剣圧だけの時とは比較にならない薙ぎ払いで、全ての魔力弾を消失させる。
これで裸の王様――いや僕様。
さて魔力弾を失った魔弾の剣士に何ができるのだろうか。
「これで終わりだぁっ――!!」
だが奴は、何としても最後の魔弾を届かせてやるとばかりに、剣先を刺し出して来る。
さっきの迎撃で剣を振り抜いた結果、俺に隙が出来たと間違った判断を下したのだろう。
別の武器で反撃してもいいが――。
「この程度なら、素でどうにでもなる」
対する俺は振り抜いた剣を引き戻し、突貫刺突に向けて剣尖を合わせる。
「――ッ!?」
刺突激突。
だが威力が拮抗することはなく、バキンっ――と音を立てながら、奴の細剣が砕け散った。
「ぐ……ぅ、ぁがッ!?!?」
激烈な勢いで吹き飛んだ土守はアリーナの壁に叩きつけられ、その四肢を力なく投げ出して気絶。

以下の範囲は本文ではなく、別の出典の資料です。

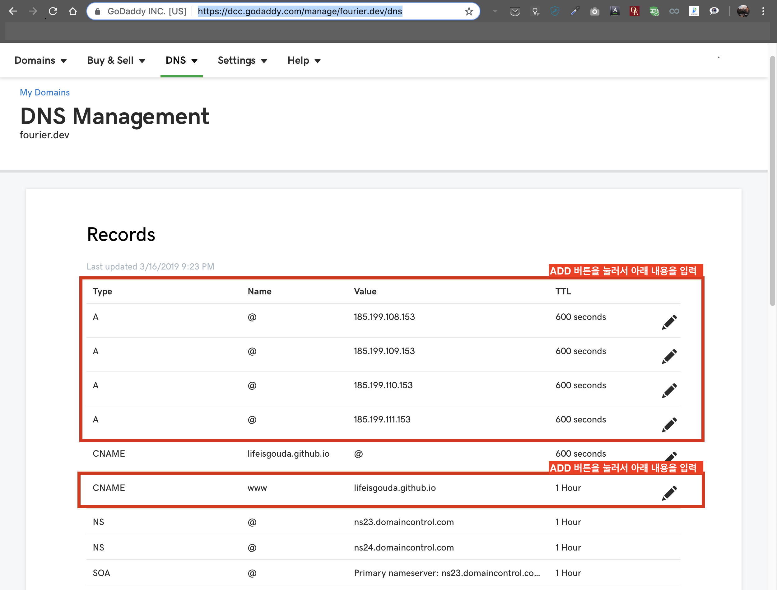Open the Domains dropdown menu
Viewport: 777px width, 590px height.
pyautogui.click(x=40, y=60)
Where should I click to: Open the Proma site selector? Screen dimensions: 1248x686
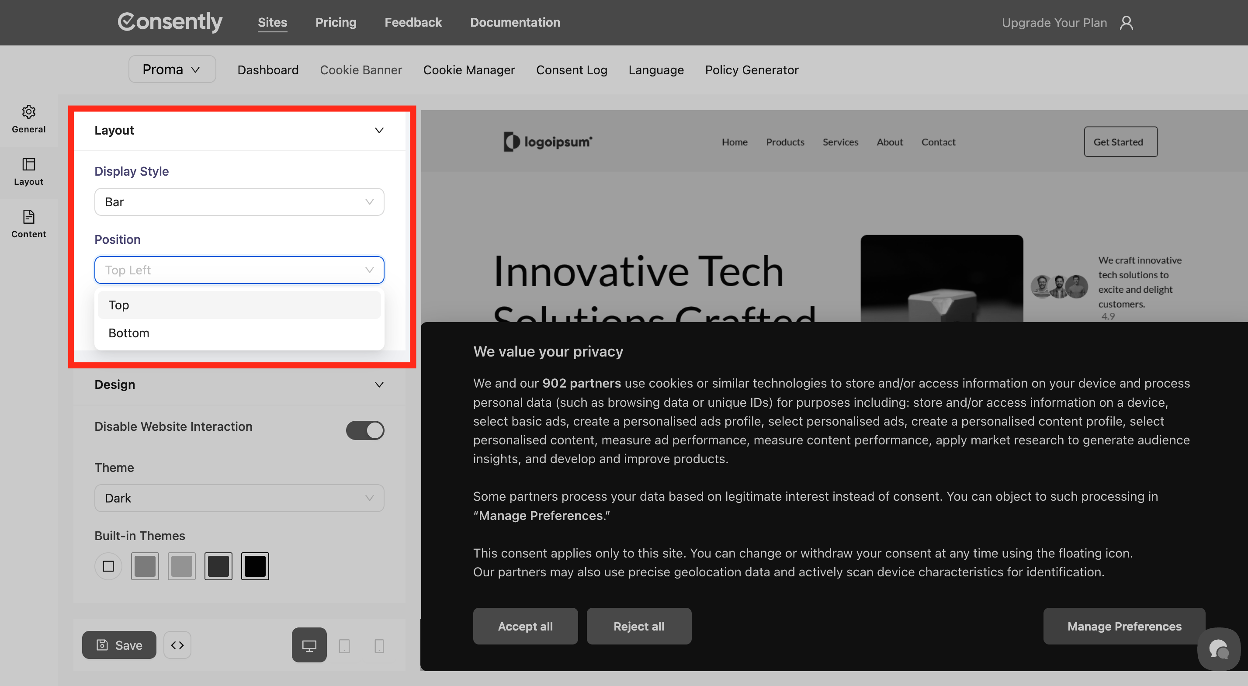click(172, 69)
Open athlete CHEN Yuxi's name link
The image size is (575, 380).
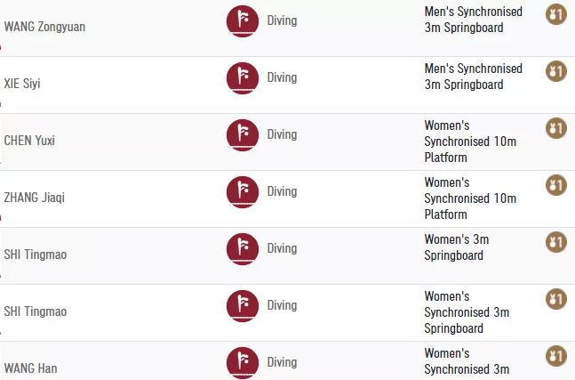point(29,141)
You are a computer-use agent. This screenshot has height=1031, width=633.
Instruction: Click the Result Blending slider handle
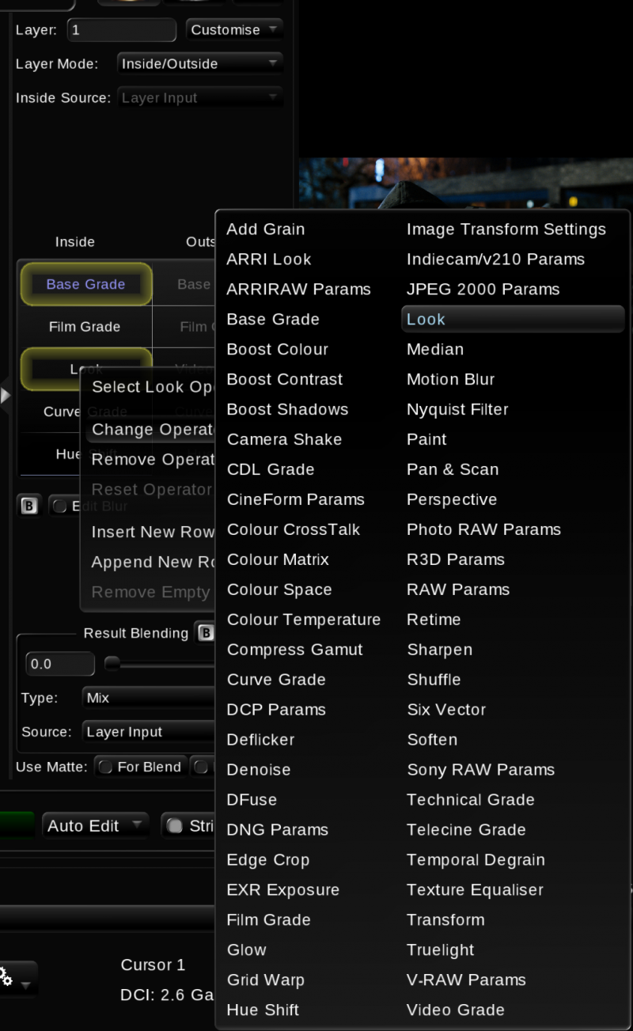[112, 665]
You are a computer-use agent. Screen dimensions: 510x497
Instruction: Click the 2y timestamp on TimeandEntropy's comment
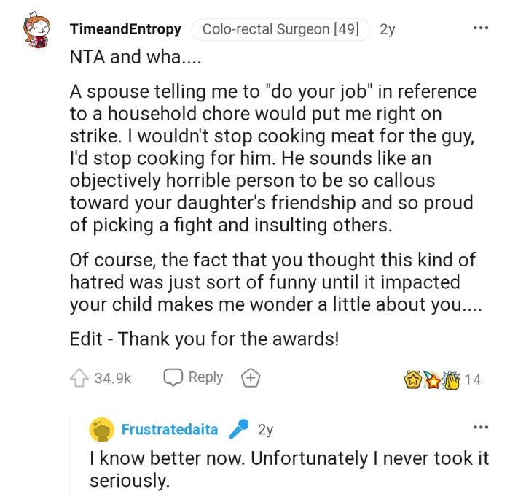point(388,29)
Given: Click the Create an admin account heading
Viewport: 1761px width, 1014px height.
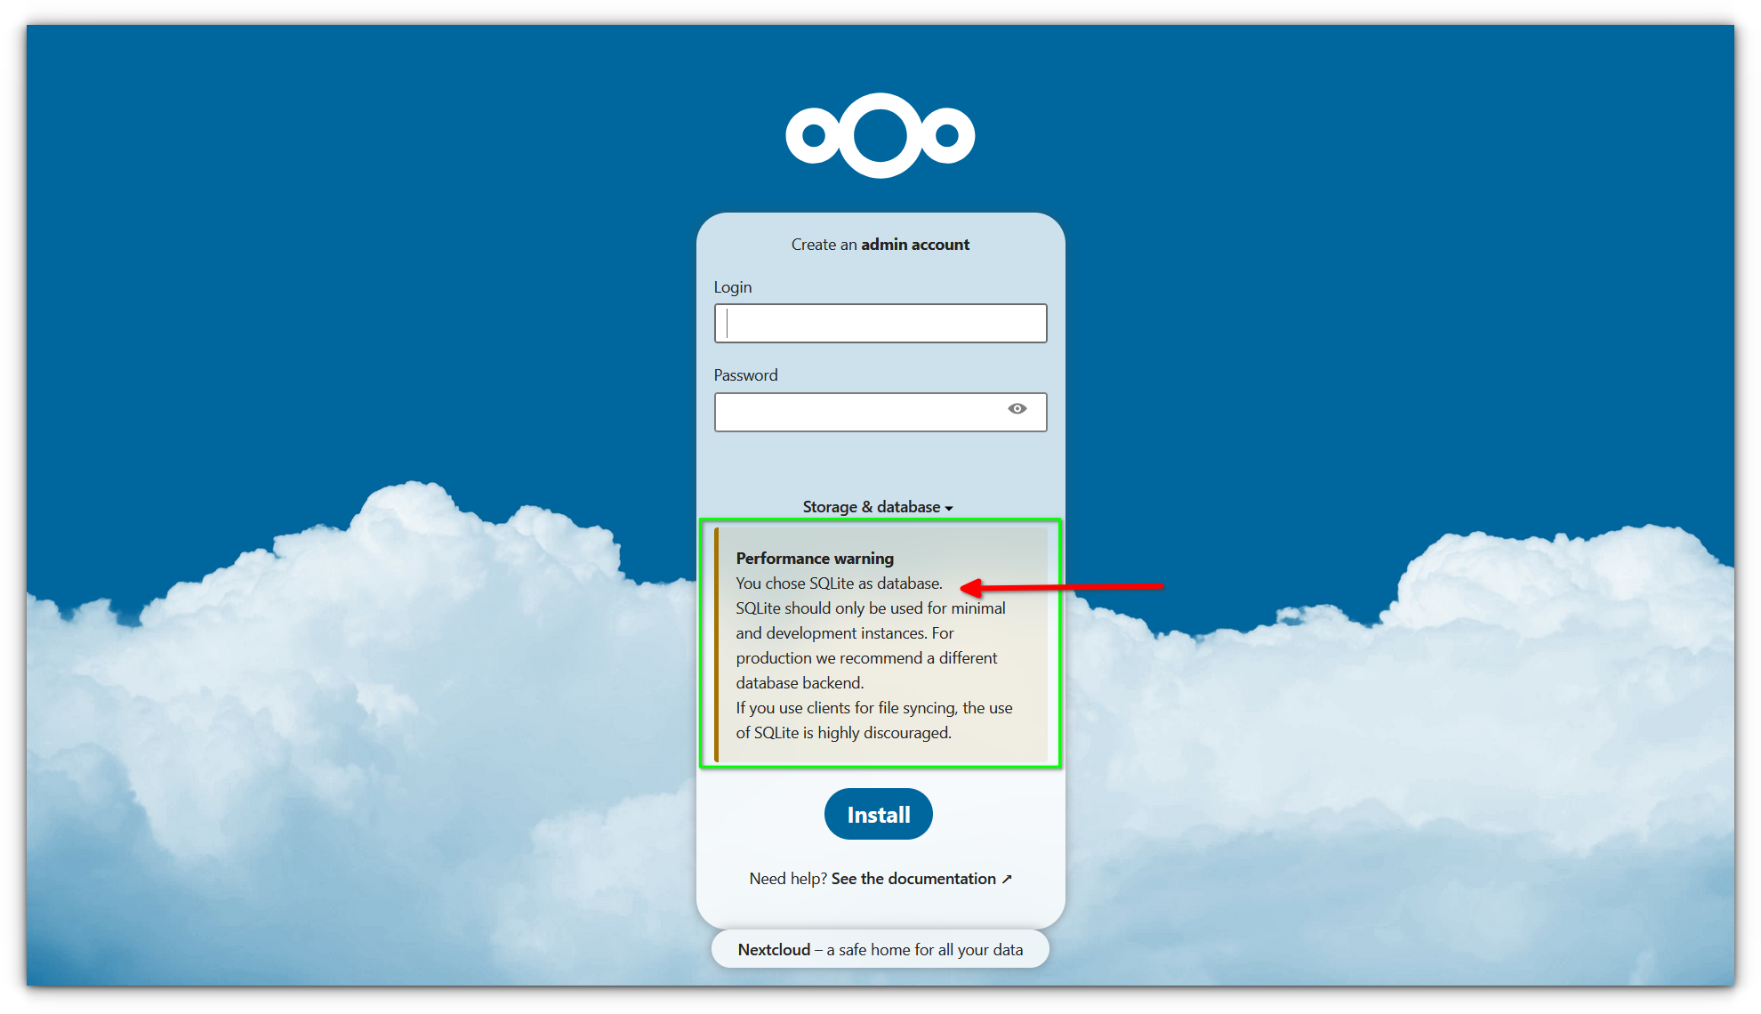Looking at the screenshot, I should pos(881,245).
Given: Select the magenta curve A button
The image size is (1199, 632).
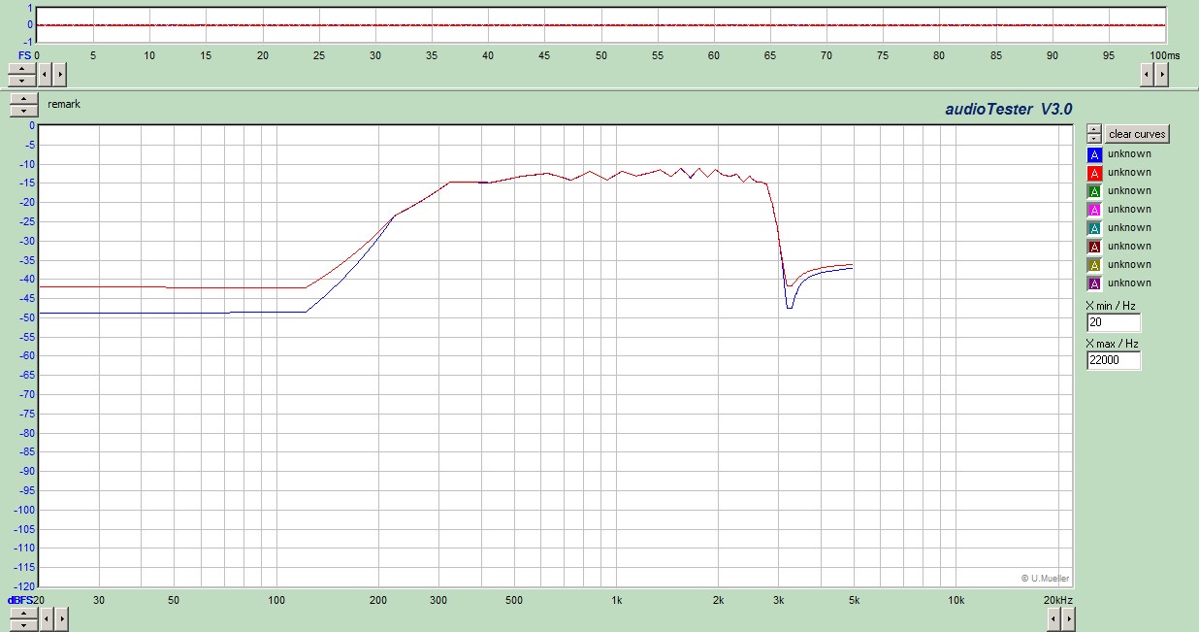Looking at the screenshot, I should [x=1094, y=210].
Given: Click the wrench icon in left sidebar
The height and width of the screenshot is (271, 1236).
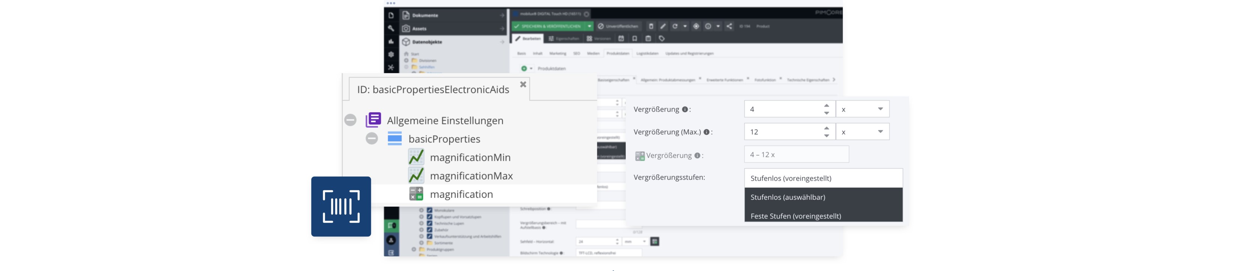Looking at the screenshot, I should click(391, 28).
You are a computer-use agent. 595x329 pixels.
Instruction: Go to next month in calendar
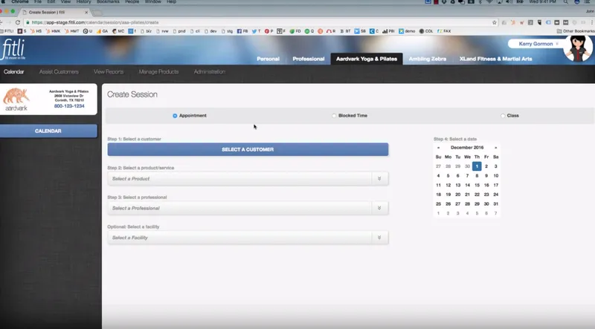[x=495, y=148]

そして奴が力尽きたことを示すかのように、無残な姿で落下した細剣が地面を転がる。
決着。
誰の目から見ても、勝敗は決した。
でも審判すら決闘の結果に打ちひしがれているのか、試合終了のアナウンスが飛んでこない。
信じられないのは分かるけど、そろそろ引っ込みたいんだがな。ちょっと視線の嵐が痛い。
とはいえ――。
「“アイオーン”……か。付き合ってもらうぞ、これからも……」
この“アイオーン”という機体。
確かに凄まじい機体出力を秘めている。
“陽炎”が三輪車なら“アイオーン”は超高速戦闘機。
それぐらいの差があると言ってもいい。
だが俺はこの殺人マシンに確かな手ごたえを感じながら、手にした“白亜の剣”を一瞥した。
まあ相手が弱すぎて、魔導らしい魔導をほとんど使えなかったことだけは、少し計算外ではあったが――。